L’expression était si parfaitement idiomatique qu’elle n’avait pratiquement pas de sens en ledom et Charlie s’en rendit compte dès qu’il l’eut prononcée. Aucun mot ne permettait de suggérer l’idée de paiement ou de droit de passage et celui qu’il avait utilisé pour « billet » signifiait plutôt étiquette ou index. Il se sentit donc contraint d’ajouter une explication.
— Je veux dire que, lorsque j’aurai vu tout ce que vous voudrez bien me montrer…
— Et tout ce que tu voudras bien demander…
—… et que je vous aurai fait part de mes réactions, vous ferez le nécessaire pour me renvoyer chez moi ?
— Je suis heureux de pouvoir ratifier cette déclaration.
Charlie eut la nette impression que, très sobrement, Mielwiss avait voulu lui faire comprendre que cette ratification n’était pas une petite affaire.
— Alors, commençons !
D’une certaine manière, cela sonnait comme un mot d’esprit.
Perplexe, Charlie choisit de rire.
— Je ne sais vraiment pas par où.
Une de ses lectures lui revint — n’était-ce pas Charles Fort — Fort avait écrit quelque part : « Pour mesurer un cercle, commencez n’importe où. » Eh bien, d’accord : n’importe où.

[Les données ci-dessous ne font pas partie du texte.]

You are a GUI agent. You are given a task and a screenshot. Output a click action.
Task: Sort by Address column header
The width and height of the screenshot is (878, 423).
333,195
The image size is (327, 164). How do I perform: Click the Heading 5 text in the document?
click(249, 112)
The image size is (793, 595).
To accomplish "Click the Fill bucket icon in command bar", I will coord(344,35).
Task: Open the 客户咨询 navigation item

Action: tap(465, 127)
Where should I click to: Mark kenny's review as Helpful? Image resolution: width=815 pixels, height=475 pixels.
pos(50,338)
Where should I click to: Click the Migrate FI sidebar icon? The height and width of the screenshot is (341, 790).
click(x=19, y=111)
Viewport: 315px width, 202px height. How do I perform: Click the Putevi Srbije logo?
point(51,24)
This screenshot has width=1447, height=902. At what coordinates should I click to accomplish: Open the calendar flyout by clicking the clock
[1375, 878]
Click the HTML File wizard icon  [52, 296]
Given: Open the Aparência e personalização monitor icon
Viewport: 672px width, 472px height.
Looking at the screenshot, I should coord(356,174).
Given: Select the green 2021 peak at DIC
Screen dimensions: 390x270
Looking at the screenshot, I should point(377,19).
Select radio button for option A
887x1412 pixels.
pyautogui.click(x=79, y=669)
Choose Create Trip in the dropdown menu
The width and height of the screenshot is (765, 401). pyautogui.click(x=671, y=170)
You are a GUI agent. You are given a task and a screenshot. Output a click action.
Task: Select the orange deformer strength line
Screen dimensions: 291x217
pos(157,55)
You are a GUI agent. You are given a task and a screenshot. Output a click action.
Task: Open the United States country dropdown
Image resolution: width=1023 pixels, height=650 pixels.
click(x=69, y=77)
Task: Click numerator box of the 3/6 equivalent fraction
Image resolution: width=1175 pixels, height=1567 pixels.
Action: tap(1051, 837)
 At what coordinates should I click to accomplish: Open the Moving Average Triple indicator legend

— J’aimerais commencer par une question assez directe et personnelle concernant les Ledom.
Mielwiss ouvrit les mains.
— Comme tu voudras.
Pris d’une soudaine timidité, il n’osa aller droit au but.
— Bon, Philos m’a dit quelque chose, hier soir — enfin en tout cas juste avant que je me couche — Philos a dit que vous autres, Ledom, n’aviez jamais vu le corps d’un mâle. J’en ai immédiatement déduit que vous étiez tous du sexe féminin. Mais quand je le lui ai demandé, il m’a répondu que non. Mais enfin, il faut bien être l’un ou l’autre, non ?
Mielwiss ne répondit rien. Il restait immobile, à le fixer intensément de ses yeux immenses avec un demi-sourire plein de bonté sur les lèvres. Malgré sa gêne qui, pour une raison ou pour une autre, augmentait incroyablement, Charlie admira sa technique. Il avait eu un professeur, autrefois, qui l’utilisait à merveille. « À vous de jouer », semblait vouloir dire le regard intense et le silence amical. Et bien sûr, la méthode n’était jamais employée qu’avec ceux qui disposaient de toutes les données d’un problème.